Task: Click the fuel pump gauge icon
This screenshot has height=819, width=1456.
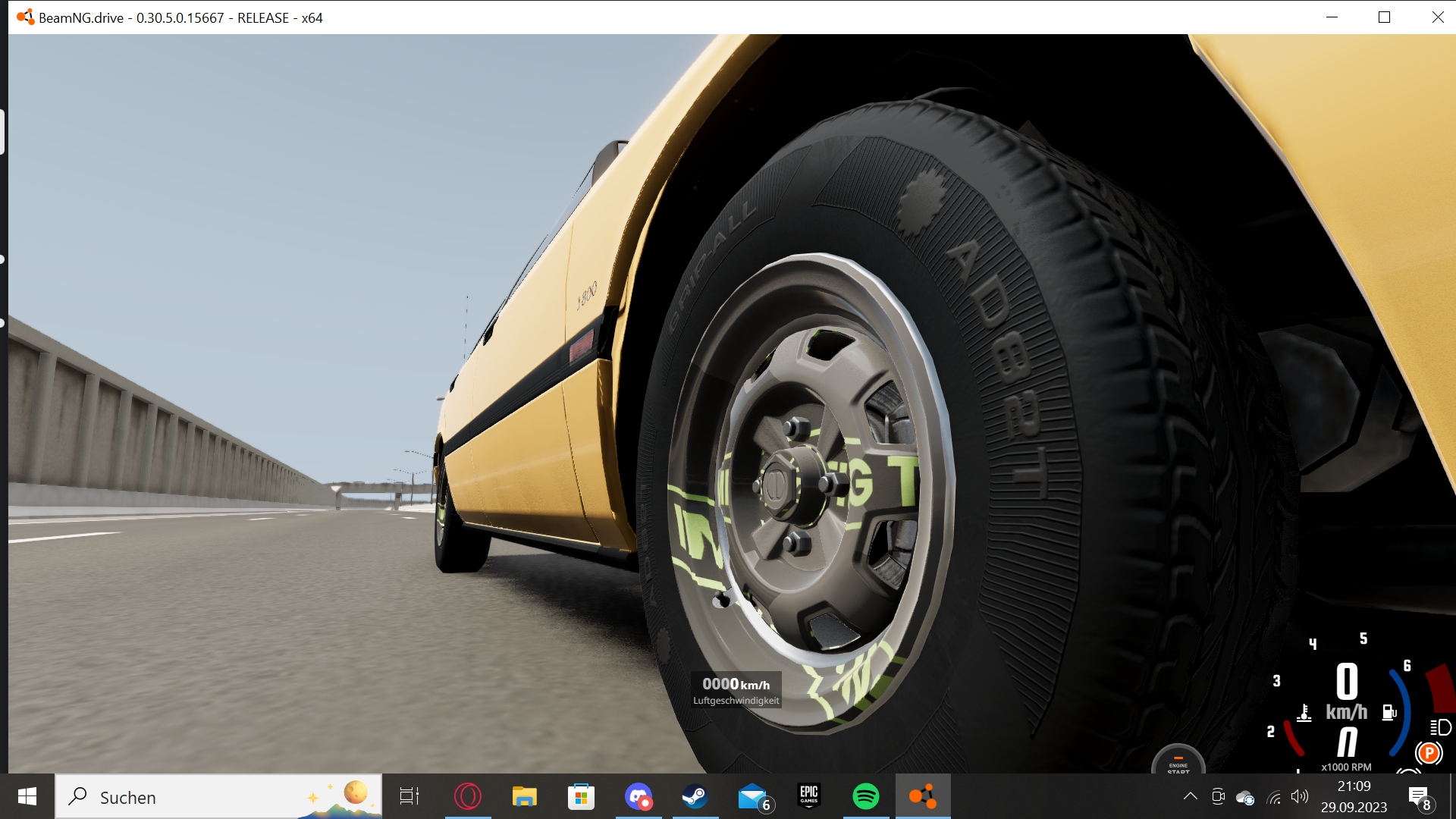Action: [1389, 712]
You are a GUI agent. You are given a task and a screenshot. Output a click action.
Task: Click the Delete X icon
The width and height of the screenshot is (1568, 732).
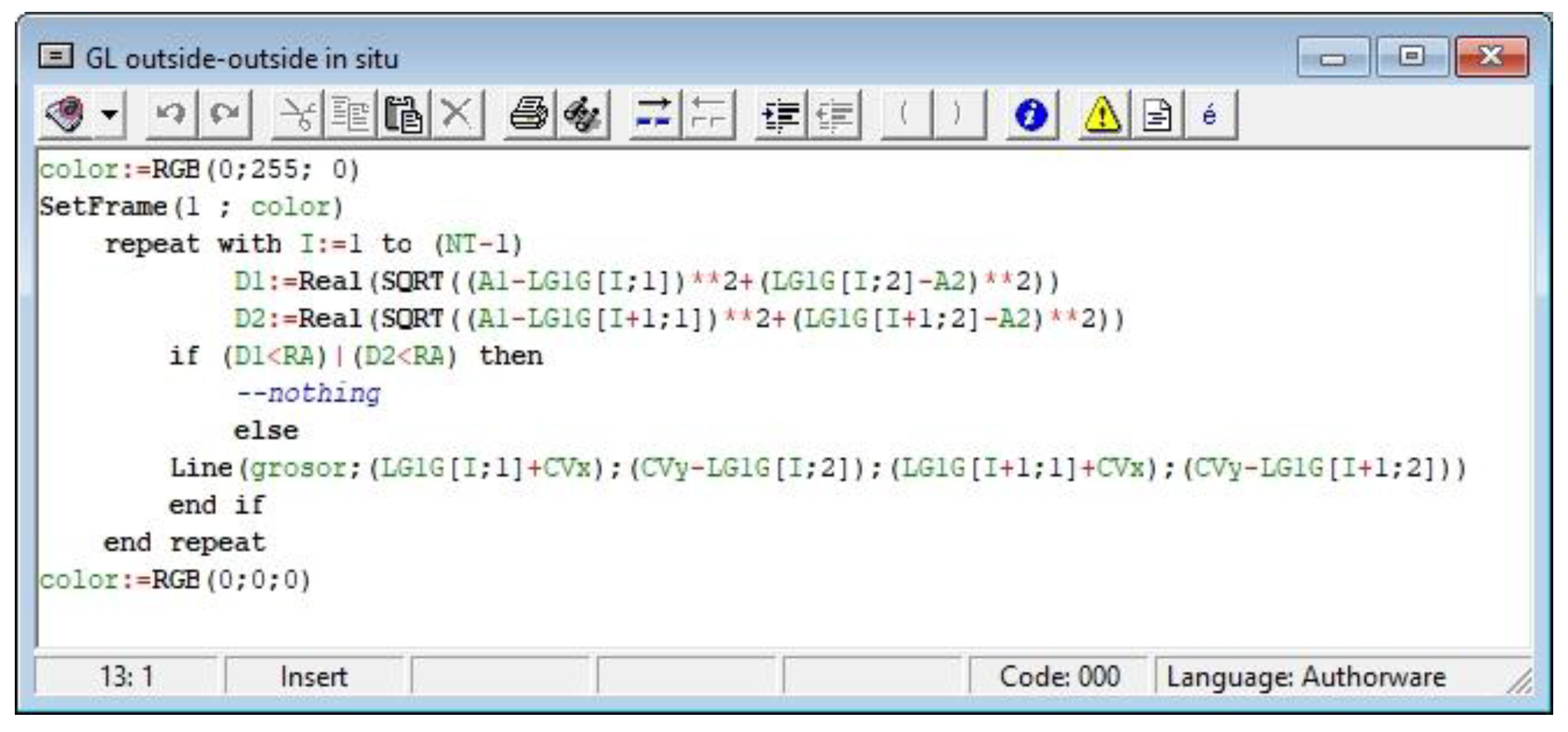(457, 114)
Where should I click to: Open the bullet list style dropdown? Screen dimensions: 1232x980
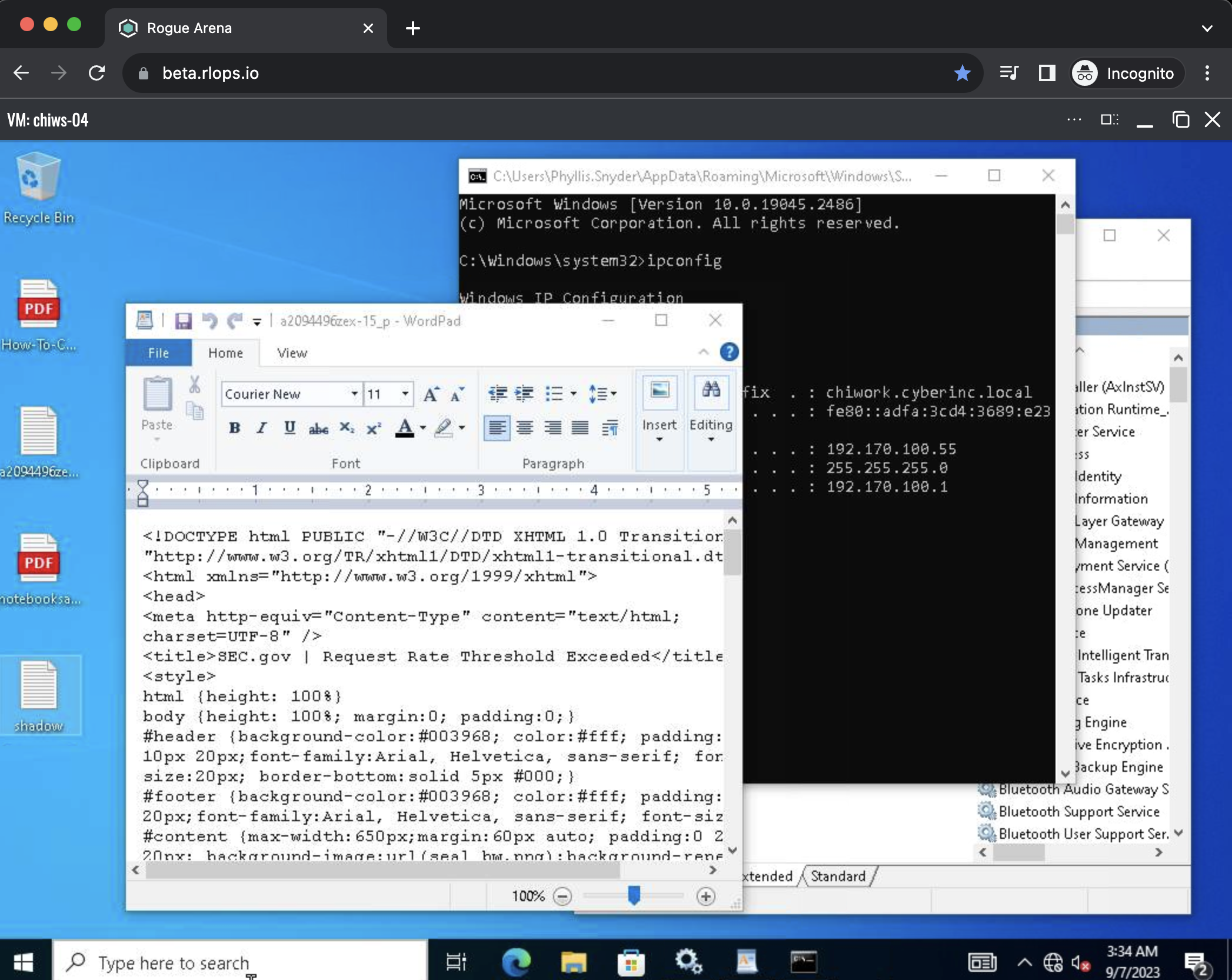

» **AIM OF THE TASK**
Count the lines above that contain the string "height", treating uppercase and lowercase as different. Give only the number.

» **FINAL RESULT**
2